[Stored records]
* * * * *

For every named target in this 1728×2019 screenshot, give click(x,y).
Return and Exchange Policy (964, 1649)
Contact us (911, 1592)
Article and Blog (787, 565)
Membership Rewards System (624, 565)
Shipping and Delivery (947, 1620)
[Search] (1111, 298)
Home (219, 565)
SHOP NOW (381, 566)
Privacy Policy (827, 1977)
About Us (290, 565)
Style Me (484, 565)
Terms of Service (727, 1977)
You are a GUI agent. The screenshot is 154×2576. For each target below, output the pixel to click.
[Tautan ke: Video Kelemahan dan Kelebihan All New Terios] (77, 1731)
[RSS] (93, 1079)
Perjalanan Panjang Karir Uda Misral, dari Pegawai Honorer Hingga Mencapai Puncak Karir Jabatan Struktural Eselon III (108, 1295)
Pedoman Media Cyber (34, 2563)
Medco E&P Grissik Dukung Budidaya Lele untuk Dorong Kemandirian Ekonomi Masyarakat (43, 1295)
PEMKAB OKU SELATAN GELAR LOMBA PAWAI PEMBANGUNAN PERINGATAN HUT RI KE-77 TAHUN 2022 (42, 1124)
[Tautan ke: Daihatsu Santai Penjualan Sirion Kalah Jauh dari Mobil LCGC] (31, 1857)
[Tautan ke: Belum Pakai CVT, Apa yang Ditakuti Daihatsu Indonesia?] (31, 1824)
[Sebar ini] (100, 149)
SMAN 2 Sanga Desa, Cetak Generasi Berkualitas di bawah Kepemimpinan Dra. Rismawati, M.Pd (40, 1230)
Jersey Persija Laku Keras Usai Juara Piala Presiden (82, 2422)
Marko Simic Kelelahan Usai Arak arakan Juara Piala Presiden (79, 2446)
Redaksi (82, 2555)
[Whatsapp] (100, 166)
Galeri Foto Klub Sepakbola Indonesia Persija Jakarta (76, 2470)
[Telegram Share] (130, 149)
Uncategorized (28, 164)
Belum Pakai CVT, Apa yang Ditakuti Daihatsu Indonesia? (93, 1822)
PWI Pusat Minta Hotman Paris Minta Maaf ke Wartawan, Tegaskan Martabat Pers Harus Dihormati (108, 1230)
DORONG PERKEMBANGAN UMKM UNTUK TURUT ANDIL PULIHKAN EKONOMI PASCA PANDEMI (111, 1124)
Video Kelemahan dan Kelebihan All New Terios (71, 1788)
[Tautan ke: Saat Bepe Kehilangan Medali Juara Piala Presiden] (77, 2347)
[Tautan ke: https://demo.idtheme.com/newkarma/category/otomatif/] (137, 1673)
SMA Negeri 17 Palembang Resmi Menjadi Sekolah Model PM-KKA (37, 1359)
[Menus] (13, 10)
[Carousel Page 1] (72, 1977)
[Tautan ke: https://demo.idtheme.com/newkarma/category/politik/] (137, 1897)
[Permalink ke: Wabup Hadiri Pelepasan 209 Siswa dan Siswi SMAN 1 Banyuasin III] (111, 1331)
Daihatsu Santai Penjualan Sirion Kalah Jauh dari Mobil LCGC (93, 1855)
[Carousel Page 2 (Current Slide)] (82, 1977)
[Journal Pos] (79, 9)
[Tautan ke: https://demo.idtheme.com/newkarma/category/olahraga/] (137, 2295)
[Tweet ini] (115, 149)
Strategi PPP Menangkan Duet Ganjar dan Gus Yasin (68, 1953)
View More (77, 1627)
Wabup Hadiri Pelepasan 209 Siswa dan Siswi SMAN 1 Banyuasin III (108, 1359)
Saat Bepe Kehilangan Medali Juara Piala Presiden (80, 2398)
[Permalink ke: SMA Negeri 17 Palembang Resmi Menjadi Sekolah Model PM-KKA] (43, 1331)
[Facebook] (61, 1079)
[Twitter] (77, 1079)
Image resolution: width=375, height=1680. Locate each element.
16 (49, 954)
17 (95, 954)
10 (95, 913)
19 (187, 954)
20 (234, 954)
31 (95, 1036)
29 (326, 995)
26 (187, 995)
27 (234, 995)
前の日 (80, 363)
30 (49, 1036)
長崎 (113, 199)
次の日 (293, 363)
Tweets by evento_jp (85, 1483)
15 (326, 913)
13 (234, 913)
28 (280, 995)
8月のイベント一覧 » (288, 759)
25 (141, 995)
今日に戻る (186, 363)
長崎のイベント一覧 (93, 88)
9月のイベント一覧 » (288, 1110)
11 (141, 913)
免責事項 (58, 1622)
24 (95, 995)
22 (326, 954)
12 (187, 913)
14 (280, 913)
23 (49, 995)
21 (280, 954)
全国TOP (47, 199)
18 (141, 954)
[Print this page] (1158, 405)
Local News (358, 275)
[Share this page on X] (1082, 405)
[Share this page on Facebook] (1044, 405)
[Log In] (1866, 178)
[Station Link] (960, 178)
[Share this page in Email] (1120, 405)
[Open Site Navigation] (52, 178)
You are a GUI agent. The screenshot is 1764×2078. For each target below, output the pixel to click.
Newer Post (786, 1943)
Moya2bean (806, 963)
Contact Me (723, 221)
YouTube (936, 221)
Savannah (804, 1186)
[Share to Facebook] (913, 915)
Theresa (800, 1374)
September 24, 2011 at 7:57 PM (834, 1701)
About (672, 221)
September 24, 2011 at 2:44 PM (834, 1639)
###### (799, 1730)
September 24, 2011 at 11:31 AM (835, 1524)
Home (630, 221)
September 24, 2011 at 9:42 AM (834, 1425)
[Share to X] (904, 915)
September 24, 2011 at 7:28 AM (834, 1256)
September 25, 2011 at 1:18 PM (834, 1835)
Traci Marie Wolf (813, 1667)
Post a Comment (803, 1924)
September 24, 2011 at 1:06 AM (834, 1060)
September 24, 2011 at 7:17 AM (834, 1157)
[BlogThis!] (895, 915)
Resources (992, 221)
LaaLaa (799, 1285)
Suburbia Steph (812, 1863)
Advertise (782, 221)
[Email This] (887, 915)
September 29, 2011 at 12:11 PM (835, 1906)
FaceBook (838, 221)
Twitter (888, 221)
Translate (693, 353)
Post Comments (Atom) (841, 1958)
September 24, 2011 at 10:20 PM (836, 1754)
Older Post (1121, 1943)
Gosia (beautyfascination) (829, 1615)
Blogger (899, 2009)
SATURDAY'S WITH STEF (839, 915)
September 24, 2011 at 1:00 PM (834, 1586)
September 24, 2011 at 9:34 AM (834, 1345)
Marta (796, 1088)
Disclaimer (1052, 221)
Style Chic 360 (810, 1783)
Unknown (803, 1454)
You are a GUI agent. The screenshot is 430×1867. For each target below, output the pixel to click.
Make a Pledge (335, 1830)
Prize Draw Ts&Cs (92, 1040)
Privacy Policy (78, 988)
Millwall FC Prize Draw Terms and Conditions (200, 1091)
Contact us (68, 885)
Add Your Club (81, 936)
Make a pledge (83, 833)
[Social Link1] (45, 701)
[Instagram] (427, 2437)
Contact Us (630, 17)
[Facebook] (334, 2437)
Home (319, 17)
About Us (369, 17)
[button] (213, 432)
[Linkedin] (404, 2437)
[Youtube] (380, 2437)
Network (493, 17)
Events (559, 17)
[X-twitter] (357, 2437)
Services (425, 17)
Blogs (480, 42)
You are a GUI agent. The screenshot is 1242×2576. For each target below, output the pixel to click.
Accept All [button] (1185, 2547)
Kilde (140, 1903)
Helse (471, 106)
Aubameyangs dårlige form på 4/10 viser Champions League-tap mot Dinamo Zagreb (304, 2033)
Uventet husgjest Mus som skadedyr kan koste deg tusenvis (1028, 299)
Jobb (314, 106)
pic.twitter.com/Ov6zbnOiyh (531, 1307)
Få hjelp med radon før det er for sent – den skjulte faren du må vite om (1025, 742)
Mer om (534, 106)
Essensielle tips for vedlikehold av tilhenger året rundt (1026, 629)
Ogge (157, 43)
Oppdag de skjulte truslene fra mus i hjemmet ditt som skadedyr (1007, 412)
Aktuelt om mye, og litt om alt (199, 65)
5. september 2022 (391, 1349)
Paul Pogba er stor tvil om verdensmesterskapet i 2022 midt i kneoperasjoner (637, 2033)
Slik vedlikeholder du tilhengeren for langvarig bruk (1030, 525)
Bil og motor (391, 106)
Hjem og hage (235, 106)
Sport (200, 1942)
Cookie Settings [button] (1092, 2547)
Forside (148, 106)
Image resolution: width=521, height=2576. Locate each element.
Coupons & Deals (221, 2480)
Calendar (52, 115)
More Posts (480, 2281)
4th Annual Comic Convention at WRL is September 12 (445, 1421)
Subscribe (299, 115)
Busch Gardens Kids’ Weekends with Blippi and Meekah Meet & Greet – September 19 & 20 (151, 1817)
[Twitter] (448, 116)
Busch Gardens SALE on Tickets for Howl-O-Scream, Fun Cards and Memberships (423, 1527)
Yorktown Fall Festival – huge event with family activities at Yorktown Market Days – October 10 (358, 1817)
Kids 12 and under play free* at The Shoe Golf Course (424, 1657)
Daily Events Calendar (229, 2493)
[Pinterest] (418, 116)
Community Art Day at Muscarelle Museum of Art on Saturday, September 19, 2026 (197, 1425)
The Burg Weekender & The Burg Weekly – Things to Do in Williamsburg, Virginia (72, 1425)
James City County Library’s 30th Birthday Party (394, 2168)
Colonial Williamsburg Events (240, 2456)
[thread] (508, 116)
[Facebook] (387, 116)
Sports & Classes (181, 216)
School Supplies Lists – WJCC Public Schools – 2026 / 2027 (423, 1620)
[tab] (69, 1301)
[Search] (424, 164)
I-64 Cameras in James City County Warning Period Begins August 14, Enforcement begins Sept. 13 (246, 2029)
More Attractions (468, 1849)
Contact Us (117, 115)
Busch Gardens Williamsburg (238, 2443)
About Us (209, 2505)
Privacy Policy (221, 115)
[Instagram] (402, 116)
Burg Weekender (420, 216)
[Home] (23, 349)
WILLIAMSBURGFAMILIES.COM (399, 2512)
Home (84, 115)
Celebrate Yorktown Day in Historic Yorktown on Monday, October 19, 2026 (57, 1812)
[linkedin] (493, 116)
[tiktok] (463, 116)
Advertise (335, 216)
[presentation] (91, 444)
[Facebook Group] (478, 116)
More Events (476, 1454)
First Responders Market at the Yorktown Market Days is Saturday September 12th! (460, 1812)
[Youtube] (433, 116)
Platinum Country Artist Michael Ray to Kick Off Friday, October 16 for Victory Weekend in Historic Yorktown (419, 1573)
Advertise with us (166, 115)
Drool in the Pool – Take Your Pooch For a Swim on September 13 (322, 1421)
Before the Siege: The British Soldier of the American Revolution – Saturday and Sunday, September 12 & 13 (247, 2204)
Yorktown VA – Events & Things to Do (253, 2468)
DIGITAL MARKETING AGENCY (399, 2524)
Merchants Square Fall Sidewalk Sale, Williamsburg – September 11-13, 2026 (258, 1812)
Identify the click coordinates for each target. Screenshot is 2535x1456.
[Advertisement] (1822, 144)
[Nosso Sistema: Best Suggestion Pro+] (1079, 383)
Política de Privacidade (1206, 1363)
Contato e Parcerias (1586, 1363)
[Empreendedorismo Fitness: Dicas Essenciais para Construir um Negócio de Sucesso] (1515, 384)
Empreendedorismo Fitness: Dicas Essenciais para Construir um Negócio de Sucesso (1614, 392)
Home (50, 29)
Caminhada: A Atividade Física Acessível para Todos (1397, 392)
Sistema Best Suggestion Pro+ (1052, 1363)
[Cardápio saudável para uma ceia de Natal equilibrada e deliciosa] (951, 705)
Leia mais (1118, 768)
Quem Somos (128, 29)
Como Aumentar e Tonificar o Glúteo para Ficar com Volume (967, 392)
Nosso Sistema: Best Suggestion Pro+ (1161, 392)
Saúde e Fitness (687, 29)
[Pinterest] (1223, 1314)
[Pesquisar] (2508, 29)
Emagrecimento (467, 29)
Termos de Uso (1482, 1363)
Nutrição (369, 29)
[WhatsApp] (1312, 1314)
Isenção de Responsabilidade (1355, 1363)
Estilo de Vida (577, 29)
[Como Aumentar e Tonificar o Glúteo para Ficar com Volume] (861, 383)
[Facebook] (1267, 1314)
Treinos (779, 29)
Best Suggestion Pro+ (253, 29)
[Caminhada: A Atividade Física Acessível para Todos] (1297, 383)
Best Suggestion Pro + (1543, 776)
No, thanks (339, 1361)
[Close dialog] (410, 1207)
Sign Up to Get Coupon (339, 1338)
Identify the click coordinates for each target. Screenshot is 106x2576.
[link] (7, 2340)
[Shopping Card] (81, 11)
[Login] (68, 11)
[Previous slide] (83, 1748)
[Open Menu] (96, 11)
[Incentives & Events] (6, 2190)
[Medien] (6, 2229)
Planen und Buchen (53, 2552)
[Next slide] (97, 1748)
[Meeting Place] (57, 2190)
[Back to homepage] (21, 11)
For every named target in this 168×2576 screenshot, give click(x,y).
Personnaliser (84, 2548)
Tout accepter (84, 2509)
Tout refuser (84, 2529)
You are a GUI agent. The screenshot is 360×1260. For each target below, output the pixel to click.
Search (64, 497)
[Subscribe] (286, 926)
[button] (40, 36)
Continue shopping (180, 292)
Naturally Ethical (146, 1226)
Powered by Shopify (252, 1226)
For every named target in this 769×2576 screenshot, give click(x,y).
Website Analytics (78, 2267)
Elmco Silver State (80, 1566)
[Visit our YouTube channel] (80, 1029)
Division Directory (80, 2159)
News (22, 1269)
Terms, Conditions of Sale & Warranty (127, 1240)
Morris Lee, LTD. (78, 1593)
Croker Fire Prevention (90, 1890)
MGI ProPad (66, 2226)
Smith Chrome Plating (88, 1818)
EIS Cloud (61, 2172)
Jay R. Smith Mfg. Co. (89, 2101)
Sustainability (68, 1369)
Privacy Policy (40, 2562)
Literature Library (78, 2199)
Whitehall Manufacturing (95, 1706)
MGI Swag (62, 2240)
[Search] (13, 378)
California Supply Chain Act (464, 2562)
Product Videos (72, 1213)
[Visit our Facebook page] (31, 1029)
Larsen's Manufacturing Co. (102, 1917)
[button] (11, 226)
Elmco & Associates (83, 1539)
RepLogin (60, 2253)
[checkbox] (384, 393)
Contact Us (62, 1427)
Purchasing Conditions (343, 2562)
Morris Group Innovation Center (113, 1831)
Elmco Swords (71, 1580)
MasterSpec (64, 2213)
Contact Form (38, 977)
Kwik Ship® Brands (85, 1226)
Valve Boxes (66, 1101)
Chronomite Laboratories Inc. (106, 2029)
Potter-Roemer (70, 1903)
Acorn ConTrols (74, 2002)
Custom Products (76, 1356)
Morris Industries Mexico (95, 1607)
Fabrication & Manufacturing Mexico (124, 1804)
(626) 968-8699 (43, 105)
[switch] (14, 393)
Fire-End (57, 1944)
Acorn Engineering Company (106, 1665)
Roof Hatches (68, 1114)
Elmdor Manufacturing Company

* * * * *

## [Task objective]
Restate word for word the entries above, starting at the line with "Busch Gardens SALE" and ending at the line with "Busch Gardens Williamsburg (238, 2443)", inclusive, and no others.

## [Result of the task]
Busch Gardens SALE on Tickets for Howl-O-Scream, Fun Cards and Memberships (423, 1527)
Yorktown Fall Festival – huge event with family activities at Yorktown Market Days – October 10 (358, 1817)
Kids 12 and under play free* at The Shoe Golf Course (424, 1657)
Daily Events Calendar (229, 2493)
[Pinterest] (418, 116)
Community Art Day at Muscarelle Museum of Art on Saturday, September 19, 2026 (197, 1425)
The Burg Weekender & The Burg Weekly – Things to Do in Williamsburg, Virginia (72, 1425)
James City County Library’s 30th Birthday Party (394, 2168)
Colonial Williamsburg Events (240, 2456)
[thread] (508, 116)
[Facebook] (387, 116)
Sports & Classes (181, 216)
School Supplies Lists – WJCC Public Schools – 2026 / 2027 (423, 1620)
[tab] (69, 1301)
[Search] (424, 164)
I-64 Cameras in James City County Warning Period Begins August 14, Enforcement begins Sept. 13 (246, 2029)
More Attractions (468, 1849)
Contact Us (117, 115)
Busch Gardens Williamsburg (238, 2443)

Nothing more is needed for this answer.